→ CONSIGNE: Recopiez intégralement, sans rien y changer, le texte ci-dessous sur le temps nécessaire à l'écriture d'un roman.

→ TEXTE FOURNI:

☆ ☆ ☆ ☆ ☆ ☆ ☆

L’autrice Dana Spiotta, qui enseigne la narration au College of Arts and Science de de Syracuse, explique qu’il faut accepter que l’accouchement d’une bonne histoire demande beaucoup de temps. Vous ne trouverez pas la meilleure structure pour votre histoire en une après-midi ! Et surtout pas du premier coup !

Dana Spiotta : La profondeur du livre vient du fait qu’on y travaille longtemps. Et c’est un point important de l’écriture de roman. Si vous êtes régulier, que vous passez du temps avec votre nouvelle un peu chaque jour, vous finissiez par être habité par votre histoire, par en rêver, par y penser lorsque vous faites votre jogging. Et des connexions profondes peuvent se faire et vous finissez par avoir des idées bien plus intéressantes que si vous travaillez juste en surface. C’est un travail plus subconscient que conscient. Et pour que ça arrive, il faut accepter que ça prenne énormément de temps. Il faut vraiment s’y mettre sur la longue durée, c’est de la rigueur.

Macrostructure et microstructure

Certains auteurs ne se contentent pas uniquement de penser la dynamique de leurs récits dans les grandes lignes et n’hésitent pas à structurer chacune des scènes qui composent leur histoires. La macro-structure de leur roman est le reflet de la micro-structure de la scène.

☆ ☆ ☆ ☆ ☆ ☆ ☆

→ DONNÉES D'ENTRÉE:
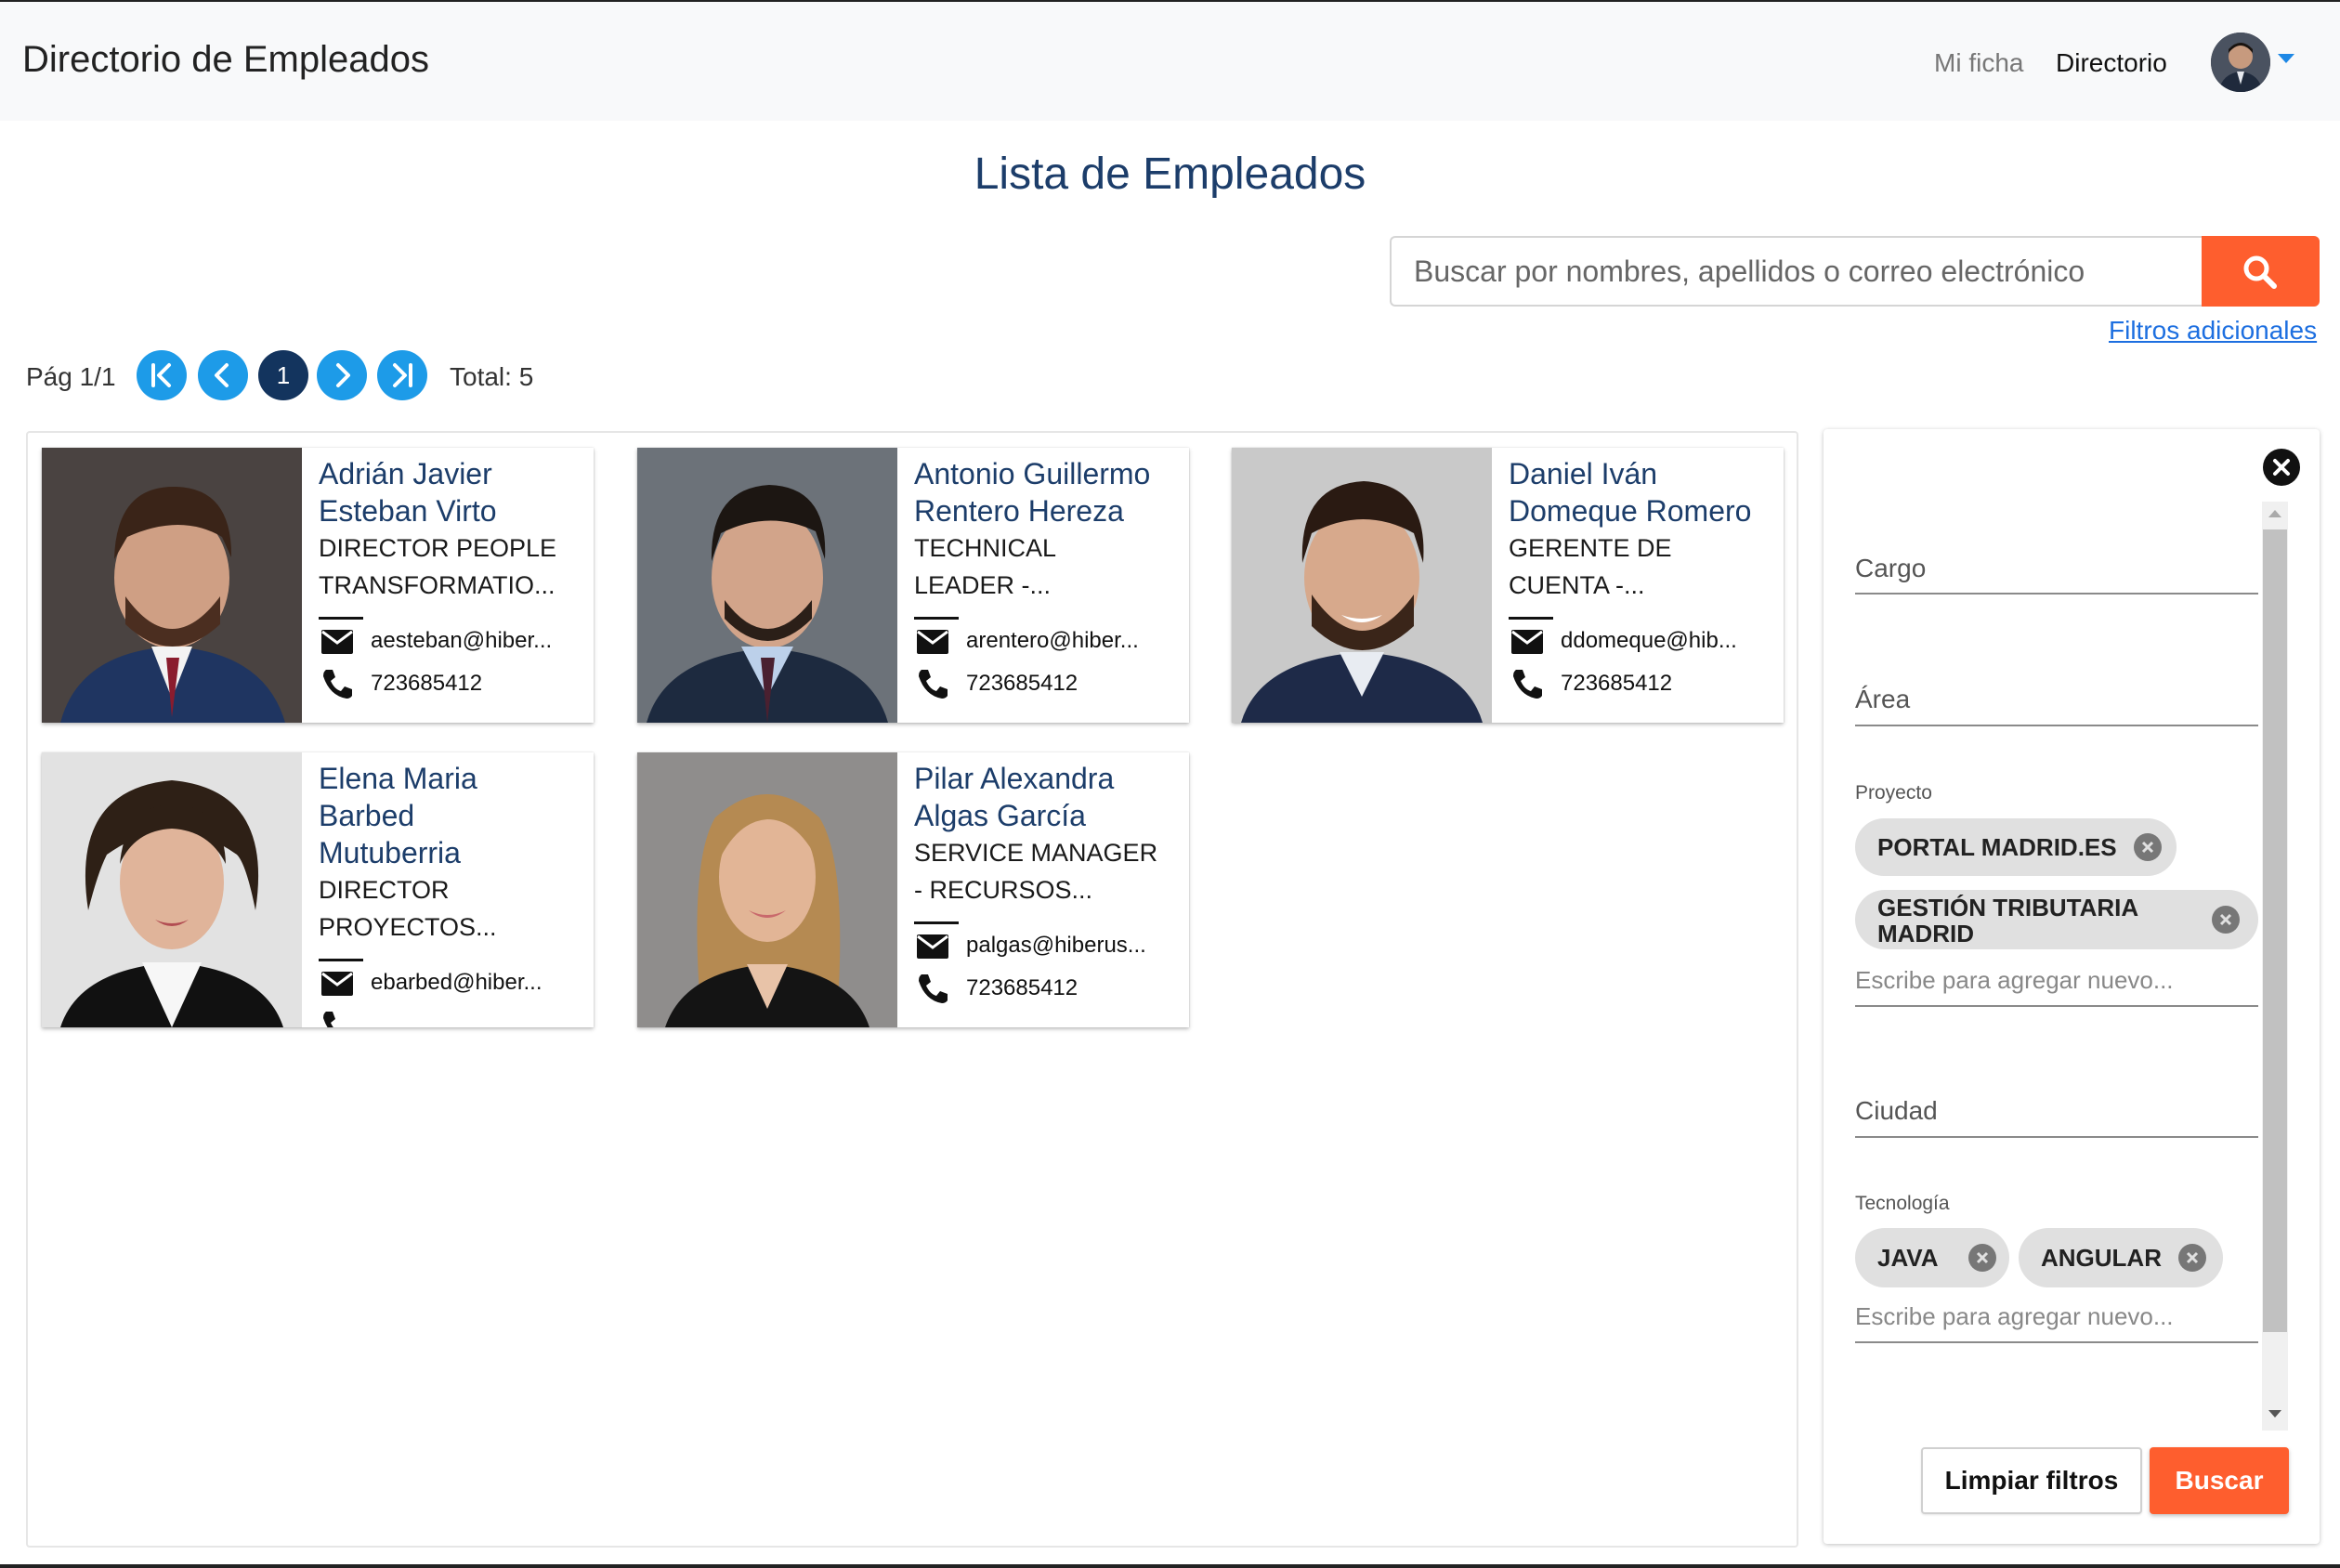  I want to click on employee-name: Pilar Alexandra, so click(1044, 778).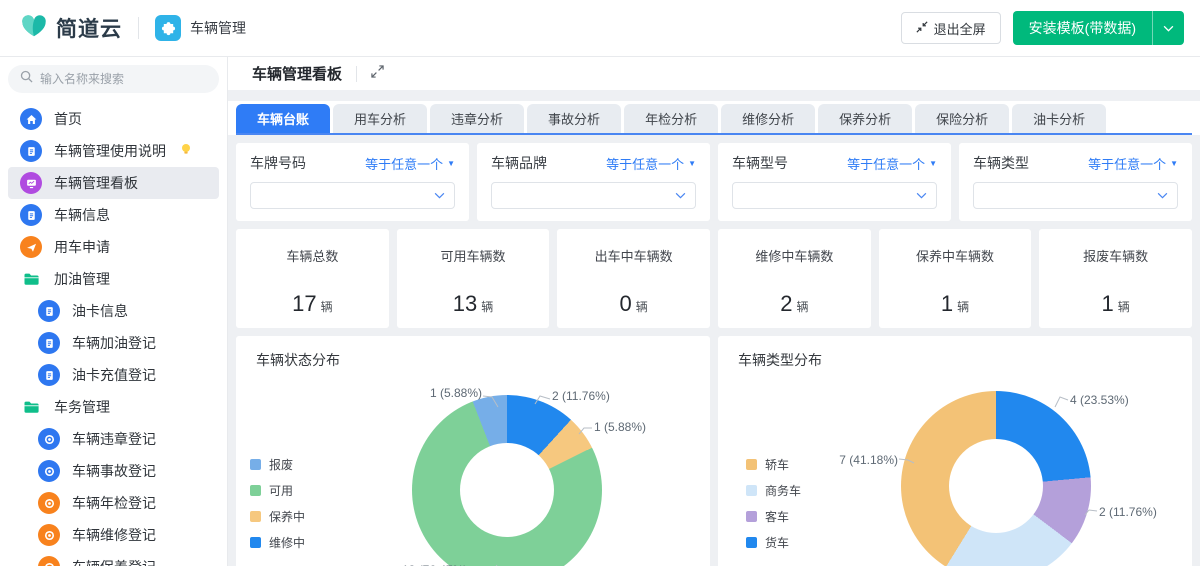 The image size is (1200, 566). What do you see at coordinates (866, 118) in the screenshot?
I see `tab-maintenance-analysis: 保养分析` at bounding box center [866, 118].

☆ ☆ ☆ ☆ ☆ ☆ ☆

→ SOLUTION DÉTAILLÉE:
L’autrice Dana Spiotta, qui enseigne la narration au College of Arts and Science de de Syracuse, explique qu’il faut accepter que l’accouchement d’une bonne histoire demande beaucoup de temps. Vous ne trouverez pas la meilleure structure pour votre histoire en une après-midi ! Et surtout pas du premier coup !

Dana Spiotta : La profondeur du livre vient du fait qu’on y travaille longtemps. Et c’est un point important de l’écriture de roman. Si vous êtes régulier, que vous passez du temps avec votre nouvelle un peu chaque jour, vous finissiez par être habité par votre histoire, par en rêver, par y penser lorsque vous faites votre jogging. Et des connexions profondes peuvent se faire et vous finissez par avoir des idées bien plus intéressantes que si vous travaillez juste en surface. C’est un travail plus subconscient que conscient. Et pour que ça arrive, il faut accepter que ça prenne énormément de temps. Il faut vraiment s’y mettre sur la longue durée, c’est de la rigueur.

Macrostructure et microstructure

Certains auteurs ne se contentent pas uniquement de penser la dynamique de leurs récits dans les grandes lignes et n’hésitent pas à structurer chacune des scènes qui composent leur histoires. La macro-structure de leur roman est le reflet de la micro-structure de la scène.